On a point of order. Sir Robert. You will remember that when we were discussing Clause 86 you ruled that we could make a reference to Clause 87 but we should not go into details. On the basis of that ruling many of us who wished to raise points on Clauses 86 and 87, because we felt that they were linked, waited until the discussion on Clause 87. When Clause 87 came I was fortunate enough to catch your eye. The Solicitor-General said that he would answer questions on Clause 87 when he came to deal with it. He was not in the Chamber at the time, and I understand that, because he had been here for a long time, and, like the rest of us, needed some refreshment. However, I gave him four specific cases on which I asked for his legal opinion. I asked the Under-Secretary to take them down. I gave him a further number of cases on Clause 86 and raised points about a strike fund. At no time have we had an answer to these points from the Solicitor-General. With respect, you said that on Clause 86 we could refer to Clause 87 in passing.
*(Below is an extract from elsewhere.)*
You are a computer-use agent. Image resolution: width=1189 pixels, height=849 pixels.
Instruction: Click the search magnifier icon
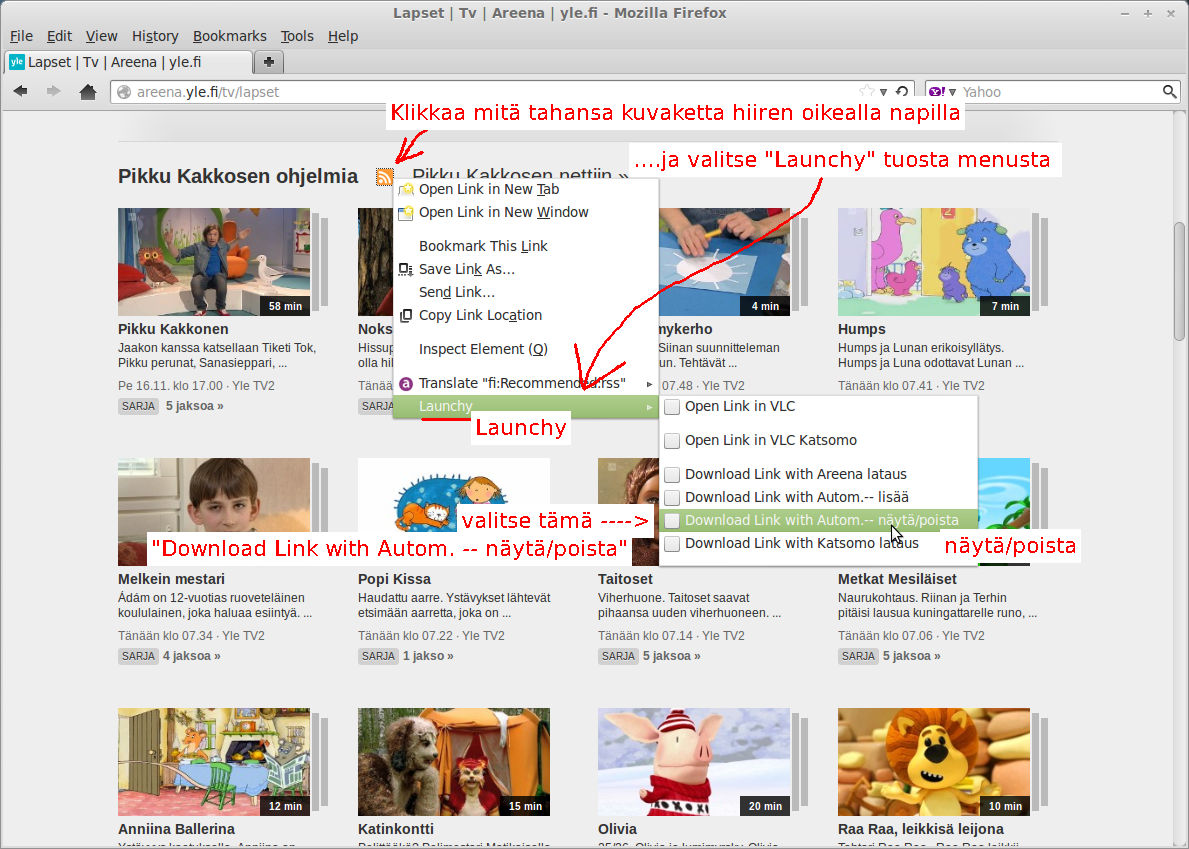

We did this, and we had an undertaking from the Solicitor-General that he would answer the points on Clause 87, but we have not had this.

The Chairman

I have the hon. Gentleman's point. I am able to say that it is not a point of order, because I cannot control exactly what the hon. and learned Gentleman says. All that I can do is to say what would be in order and what would not. There is nothing that the Chair can do to assist the hon. Gentleman. I cannot compel the Solicitor-General to make his speech in a certain way. That is not to say that I do not have sympathy with the hon. Gentleman. There is nothing I can do.

Mr Rose

If the Solicitor-General refuses to answer my hon. Friend's questions, perhaps he will, at even this late stage, answer some questions. Would he say whether, in his view, under this Clause an ordinary supplier who knows that his supplies are bound to break a strike by giving material support will come under Clause 87(2)? Will he get up and tell us whether this Clause reverses the decision in Thompson and Deakin? Will he give his opinion? He has just got time to do that in spite of the guillotine.

The Solicitor-General

The question of an ordinary supplier, looked at in the context of Clause 87(2), depends on the words of Clause 87(2)(b). If the ordinary supplier is supplying ordinary supplies in the course of his normal trading relationship, then he has not, in contemplation or furtherance of a dispute, taken action in material support of the party to it. If he changes his trading pattern and begins doing work on a contracting-out basis or a sub-contracting basis, then he allies himself with the primary employer and immediately becomes exposed and cannot complain of strike action taken against him. The person who is following the normal pattern of trading is entitled to stand apart from the issues unless he takes some action to make himself a part of it.

Mr. Heffer

Will the hon. and learned Gentleman clarify this a little further? It really is a most fundamental point. What he is saying underlines my point. If there is a long-term contract and the contractor has the contract before the dispute takes place——

The Chairman

Order, order.

Mr. Heffer

This is disgraceful.

It being Twelve o'clock, The CHAIRMAN proceeded, pursuant to Standing Order No. 43 (Business Committee) and the Orders [25th and 27th January], to put forthwith the Question already proposed from the Chair.

Question put, That the Clause stand stand part of the Bill:—

The Committee divided: Ayes 284, Noes 255.

[For Division List 167 see col. 2023.]

Clause 87 ordered to stand part of the Bill.

The CHAIRMAN then proceeded to put forthwith the Questions necessary for the disposal of the Business to be concluded at Twelve o'clock.